### Material for the task
════════════════════

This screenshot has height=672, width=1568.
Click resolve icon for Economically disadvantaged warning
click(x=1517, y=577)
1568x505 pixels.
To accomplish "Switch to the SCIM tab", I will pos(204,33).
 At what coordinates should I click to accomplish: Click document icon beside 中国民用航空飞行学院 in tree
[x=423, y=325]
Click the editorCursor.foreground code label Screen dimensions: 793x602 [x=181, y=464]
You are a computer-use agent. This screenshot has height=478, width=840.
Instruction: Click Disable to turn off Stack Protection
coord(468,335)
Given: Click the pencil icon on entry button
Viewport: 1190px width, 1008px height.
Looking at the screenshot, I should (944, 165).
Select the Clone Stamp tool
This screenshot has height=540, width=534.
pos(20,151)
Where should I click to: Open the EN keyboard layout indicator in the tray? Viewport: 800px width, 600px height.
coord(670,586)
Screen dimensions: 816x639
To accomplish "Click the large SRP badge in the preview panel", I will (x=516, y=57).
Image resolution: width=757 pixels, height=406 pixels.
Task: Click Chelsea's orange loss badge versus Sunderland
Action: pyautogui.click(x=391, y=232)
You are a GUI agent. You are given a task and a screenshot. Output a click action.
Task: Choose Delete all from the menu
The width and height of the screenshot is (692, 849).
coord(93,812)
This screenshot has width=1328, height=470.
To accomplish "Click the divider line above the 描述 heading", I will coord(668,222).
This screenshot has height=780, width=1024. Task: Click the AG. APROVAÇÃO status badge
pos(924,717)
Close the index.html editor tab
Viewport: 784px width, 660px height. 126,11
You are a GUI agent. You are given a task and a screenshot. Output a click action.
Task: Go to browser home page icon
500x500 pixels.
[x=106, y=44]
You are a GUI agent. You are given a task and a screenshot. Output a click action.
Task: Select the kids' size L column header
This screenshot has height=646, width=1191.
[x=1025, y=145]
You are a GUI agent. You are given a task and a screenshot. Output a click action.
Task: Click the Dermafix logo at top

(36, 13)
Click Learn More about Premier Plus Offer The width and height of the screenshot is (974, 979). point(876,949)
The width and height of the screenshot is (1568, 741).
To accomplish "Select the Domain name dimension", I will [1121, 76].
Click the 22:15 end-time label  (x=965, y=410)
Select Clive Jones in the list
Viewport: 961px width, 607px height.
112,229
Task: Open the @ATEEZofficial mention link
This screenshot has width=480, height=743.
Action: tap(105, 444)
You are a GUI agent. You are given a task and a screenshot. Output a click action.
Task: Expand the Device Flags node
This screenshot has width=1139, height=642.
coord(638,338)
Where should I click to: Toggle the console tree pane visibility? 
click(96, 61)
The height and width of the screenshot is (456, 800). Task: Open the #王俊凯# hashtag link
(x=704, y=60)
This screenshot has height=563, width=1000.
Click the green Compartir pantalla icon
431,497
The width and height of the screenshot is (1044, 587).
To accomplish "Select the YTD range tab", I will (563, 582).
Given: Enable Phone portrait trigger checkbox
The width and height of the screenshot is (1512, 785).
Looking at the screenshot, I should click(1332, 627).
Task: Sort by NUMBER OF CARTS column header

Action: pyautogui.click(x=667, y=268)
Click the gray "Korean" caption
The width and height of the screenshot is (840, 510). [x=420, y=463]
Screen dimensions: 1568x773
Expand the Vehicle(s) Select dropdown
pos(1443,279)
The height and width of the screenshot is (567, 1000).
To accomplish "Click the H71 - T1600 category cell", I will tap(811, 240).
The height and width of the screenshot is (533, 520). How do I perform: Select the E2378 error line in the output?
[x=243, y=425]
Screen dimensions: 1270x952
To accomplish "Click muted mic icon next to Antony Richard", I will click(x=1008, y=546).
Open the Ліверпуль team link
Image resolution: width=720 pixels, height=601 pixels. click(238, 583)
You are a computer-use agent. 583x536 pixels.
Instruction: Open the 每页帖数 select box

════════════════════

### Work item
Retype the records above exactly.

### Result
This screenshot has height=672, width=1568.
Click resolve icon for Economically disadvantaged warning
click(x=1517, y=577)
1568x505 pixels.
To accomplish "Switch to the SCIM tab", I will pos(204,33).
 At what coordinates should I click to accomplish: Click document icon beside 中国民用航空飞行学院 in tree
[x=423, y=325]
Click the editorCursor.foreground code label Screen dimensions: 793x602 [x=181, y=464]
You are a computer-use agent. This screenshot has height=478, width=840.
Instruction: Click Disable to turn off Stack Protection
coord(468,335)
Given: Click the pencil icon on entry button
Viewport: 1190px width, 1008px height.
Looking at the screenshot, I should (944, 165).
Select the Clone Stamp tool
This screenshot has height=540, width=534.
pos(20,151)
Where should I click to: Open the EN keyboard layout indicator in the tray? Viewport: 800px width, 600px height.
coord(670,586)
Screen dimensions: 816x639
To accomplish "Click the large SRP badge in the preview panel", I will (x=516, y=57).
Image resolution: width=757 pixels, height=406 pixels.
Task: Click Chelsea's orange loss badge versus Sunderland
Action: pyautogui.click(x=391, y=232)
You are a GUI agent. You are given a task and a screenshot. Output a click action.
Task: Choose Delete all from the menu
The width and height of the screenshot is (692, 849).
coord(93,812)
This screenshot has width=1328, height=470.
To accomplish "Click the divider line above the 描述 heading", I will coord(668,222).
This screenshot has height=780, width=1024. Task: Click the AG. APROVAÇÃO status badge
pos(924,717)
Close the index.html editor tab
Viewport: 784px width, 660px height. 126,11
You are a GUI agent. You are given a task and a screenshot. Output a click action.
Task: Go to browser home page icon
500x500 pixels.
[x=106, y=44]
You are a GUI agent. You are given a task and a screenshot. Output a click action.
Task: Select the kids' size L column header
This screenshot has height=646, width=1191.
[x=1025, y=145]
You are a GUI agent. You are given a task and a screenshot. Output a click action.
Task: Click the Dermafix logo at top

(36, 13)
Click Learn More about Premier Plus Offer The width and height of the screenshot is (974, 979). point(876,949)
The width and height of the screenshot is (1568, 741).
To accomplish "Select the Domain name dimension", I will [1121, 76].
Click the 22:15 end-time label  (x=965, y=410)
Select Clive Jones in the list
Viewport: 961px width, 607px height.
112,229
Task: Open the @ATEEZofficial mention link
This screenshot has width=480, height=743.
Action: tap(105, 444)
You are a GUI agent. You are given a task and a screenshot. Output a click action.
Task: Expand the Device Flags node
This screenshot has width=1139, height=642.
coord(638,338)
Where should I click to: Toggle the console tree pane visibility? 
click(96, 61)
The height and width of the screenshot is (456, 800). Task: Open the #王俊凯# hashtag link
(x=704, y=60)
This screenshot has height=563, width=1000.
Click the green Compartir pantalla icon
431,497
The width and height of the screenshot is (1044, 587).
To accomplish "Select the YTD range tab", I will (563, 582).
Given: Enable Phone portrait trigger checkbox
The width and height of the screenshot is (1512, 785).
Looking at the screenshot, I should click(1332, 627).
Task: Sort by NUMBER OF CARTS column header

Action: pyautogui.click(x=667, y=268)
Click the gray "Korean" caption
The width and height of the screenshot is (840, 510). [x=420, y=463]
Screen dimensions: 1568x773
Expand the Vehicle(s) Select dropdown
pos(1443,279)
The height and width of the screenshot is (567, 1000).
To accomplish "Click the H71 - T1600 category cell", I will tap(811, 240).
The height and width of the screenshot is (533, 520). How do I perform: Select the E2378 error line in the output?
[x=243, y=425]
Screen dimensions: 1270x952
To accomplish "Click muted mic icon next to Antony Richard", I will click(x=1008, y=546).
Open the Ліверпуль team link
Image resolution: width=720 pixels, height=601 pixels. click(238, 583)
You are a computer-use agent. 583x536 pixels.
Instruction: Open the 每页帖数 select box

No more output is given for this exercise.